DittonWilson, there have been several posts since I broke bad on PVA that mention other primers to use that would be better than PVA. My advice, since you have already applied PVA to the ceilings and walls is to go over the PVA with Gardz. Gardz is much thinner than any primer and will actually soak into, harden and seal the PVA so that you will get a uniform coat with your SG. Good luck!

futtyos


----------



## DittonWilson (Jun 16, 2018)

Lightningboy65 said:


> The first coat of many types of coatings will tend to look uneven on new drywall. Not backrolling , at least the primer, is a mistake. IMO


I went and checked it this morning. It just looked uneven because it was still drying. looks very even now that it has had time to dry


----------



## DittonWilson (Jun 16, 2018)

futtyos said:


> Why did you prime with PVA? That is a product I would NEVER use. Gardz is probably the best sealer for NC as well as skim coats. The good news is you can probably still put Gardz over that PVA mess as it will soak through that cheap ineffective primer and give you a good surface to get an even sheen with your SG.
> 
> futtyos


Just reply to everyone that has asked about the PVA here. I used PVA because it is what both contractors I have worked for use on new construction. I didn't give it second thought because thats just what they always have had me use on new construction drywall. I have never had anyone, contractors or suppliers suggest another option. I am learning quickly that I have to figure out and research myself if I want to do a quality job.

I went and checked on the job today and the PVA coat looks pretty damn good. The streaks and uneveness was just because it was still drying and soaking . I dont see any tape lines or imperfections at all. 

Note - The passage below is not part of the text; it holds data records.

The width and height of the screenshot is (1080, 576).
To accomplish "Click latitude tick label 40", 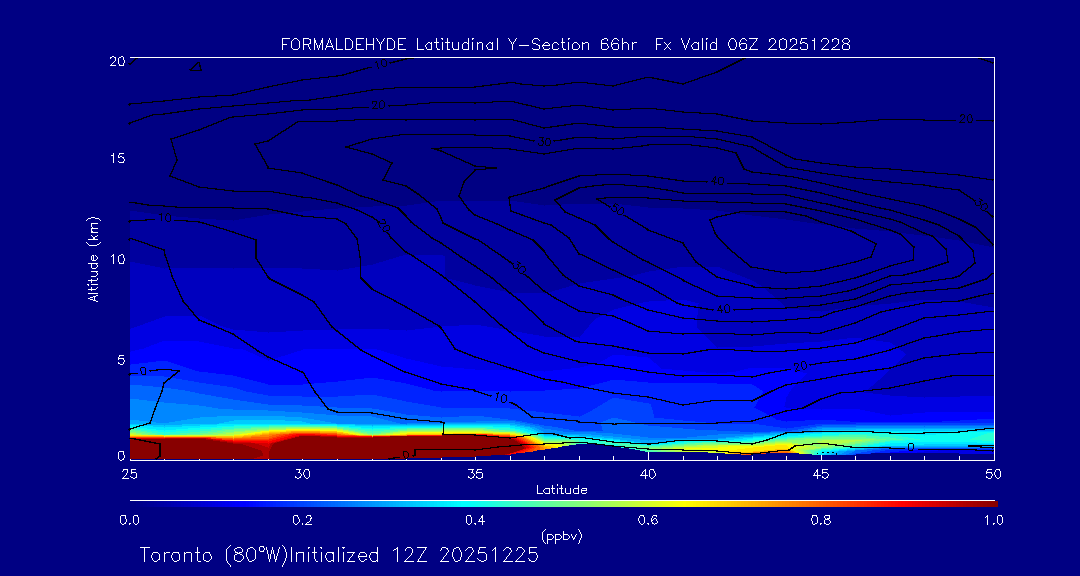I will pyautogui.click(x=648, y=473).
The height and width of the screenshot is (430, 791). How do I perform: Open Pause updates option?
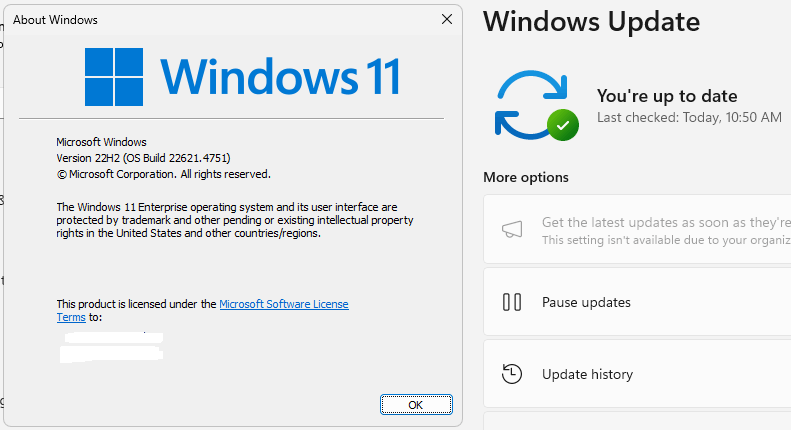coord(637,302)
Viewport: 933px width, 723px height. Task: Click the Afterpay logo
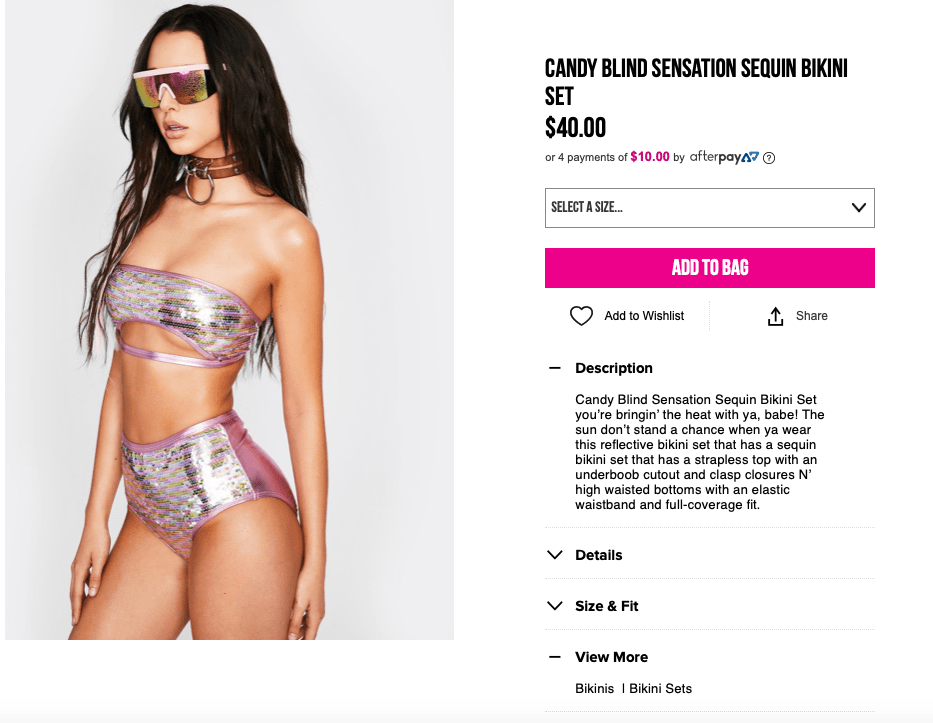tap(724, 157)
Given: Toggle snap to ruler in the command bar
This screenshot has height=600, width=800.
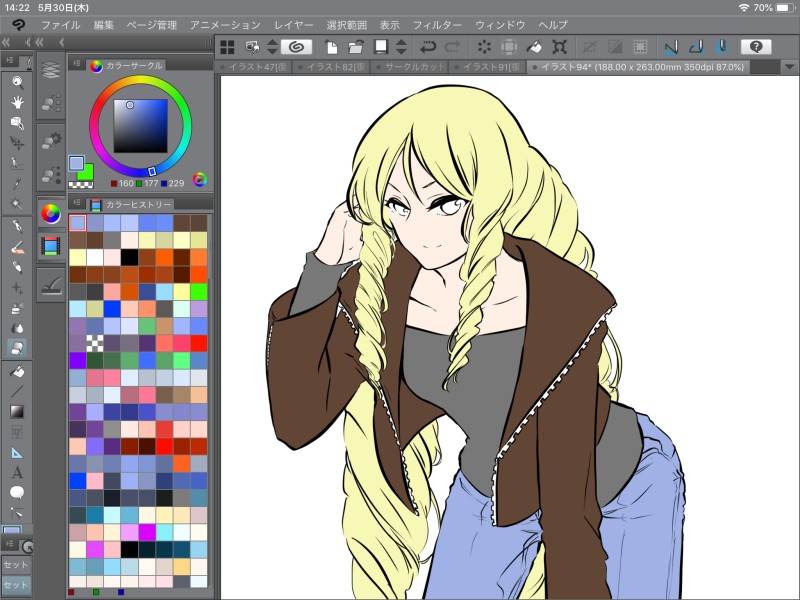Looking at the screenshot, I should click(671, 46).
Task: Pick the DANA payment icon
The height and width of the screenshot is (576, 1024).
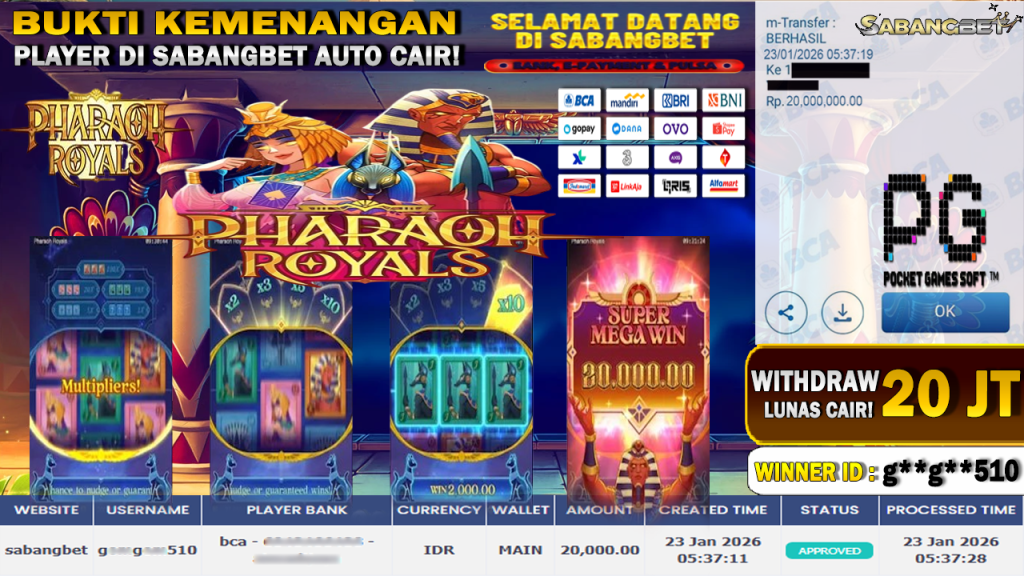Action: tap(627, 129)
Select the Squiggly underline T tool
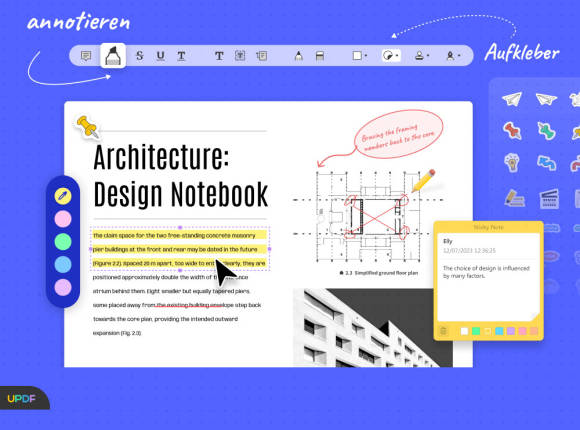580x430 pixels. tap(181, 56)
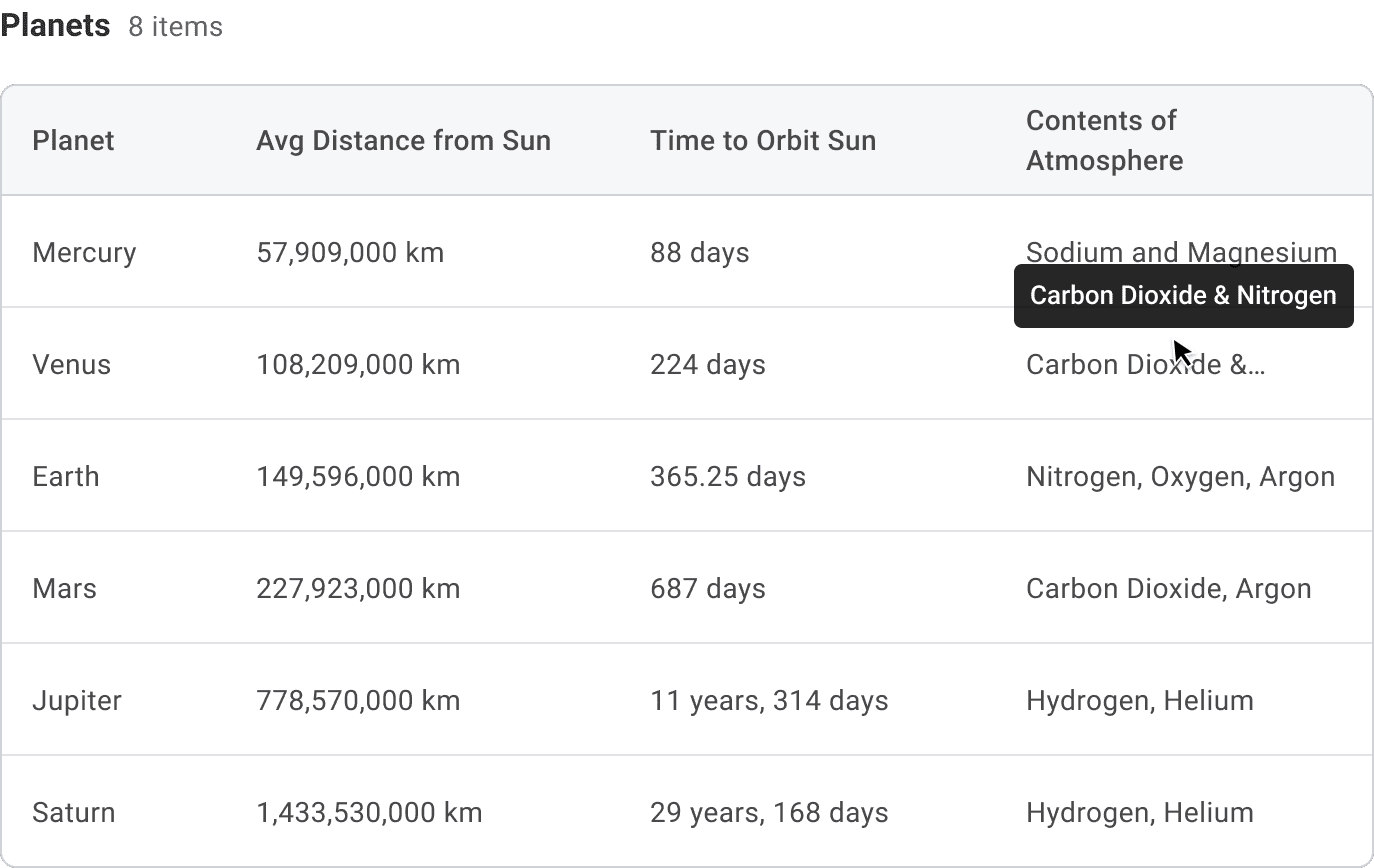Select the Mercury planet name cell
This screenshot has width=1374, height=868.
(x=84, y=252)
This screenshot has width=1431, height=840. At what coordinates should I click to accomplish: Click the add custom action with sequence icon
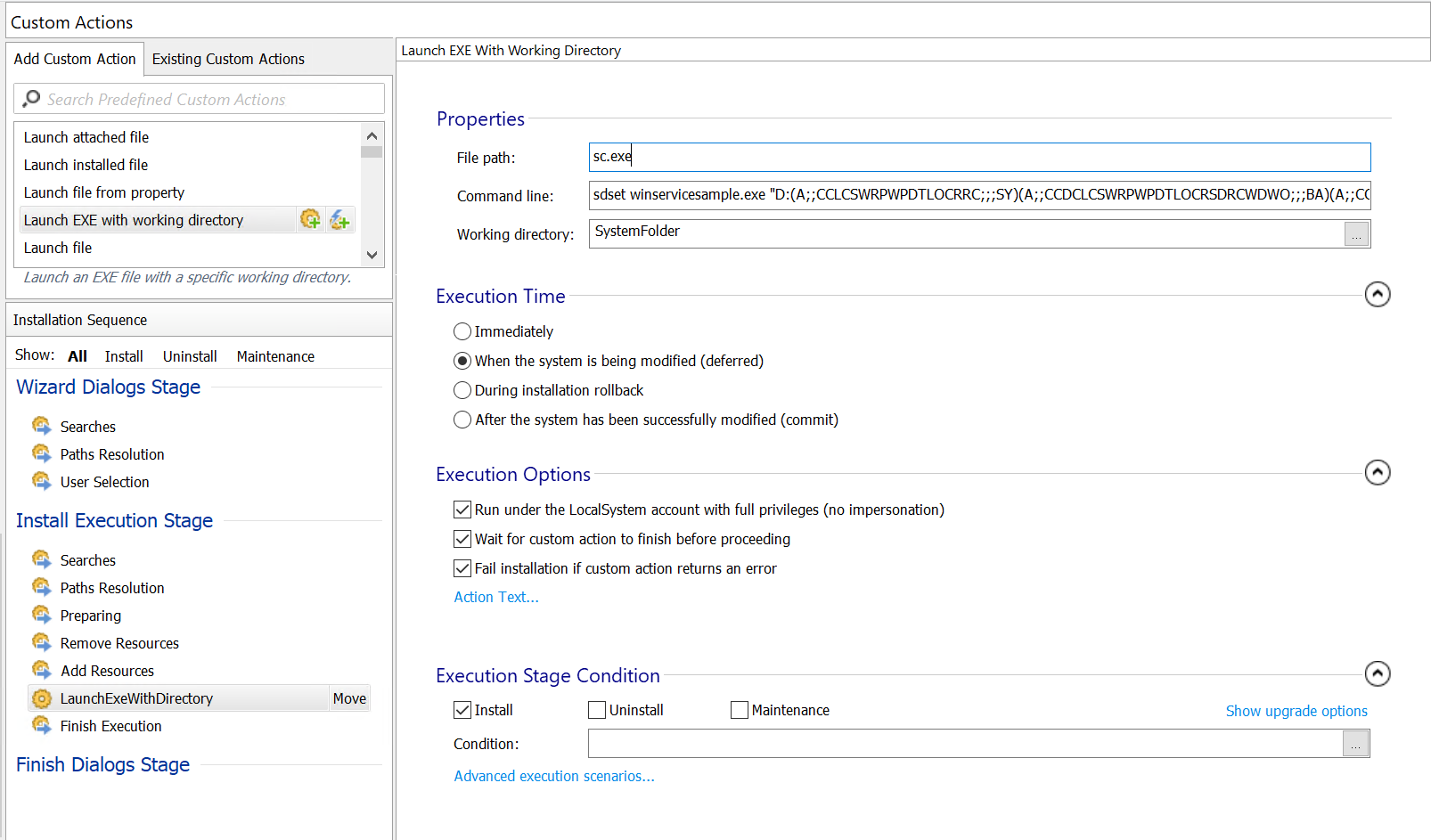310,219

The gardz has been recommended enough that I will probably follow your advice and put a coat on over the PVA. Whats the point of asking for advice here if I am not going to follow it? I will definitely go this route in the future.

My question though. What are the drawbacks to just finishing this job with a coat or two of the SG? The PVA will effect my ability to get an even sheen ?
Down the road it will fail in some way? 

What qualities does the PVA have that makes it undesirable?


----------



## DittonWilson (Jun 16, 2018)

cocomonkeynuts said:


> Falling into the same trap as many painters. _Just a garage so use cheap primer and paint._ Look at much your having to fight the product to make it look half decent! Use a decent drywall primer and a good topcoat. Promar200HP... ultraspec just blows it away, no comparison.
> 
> Get rid of the PVA crap whatever you do!
> 
> ...


Its not a question of the price. Its simply that I am ignorant. As i explained to futyos , its that both contractors I worked for use Sherwin for supply and PVA is just what they always have me use. I have not used Benjiman Moore for supply and although there is a supply shop here it is very small and the actual owner is never there. Its always collage girls behind the register who cant actually tell me anything about the product , and why I would be better off switching to them from sherwin..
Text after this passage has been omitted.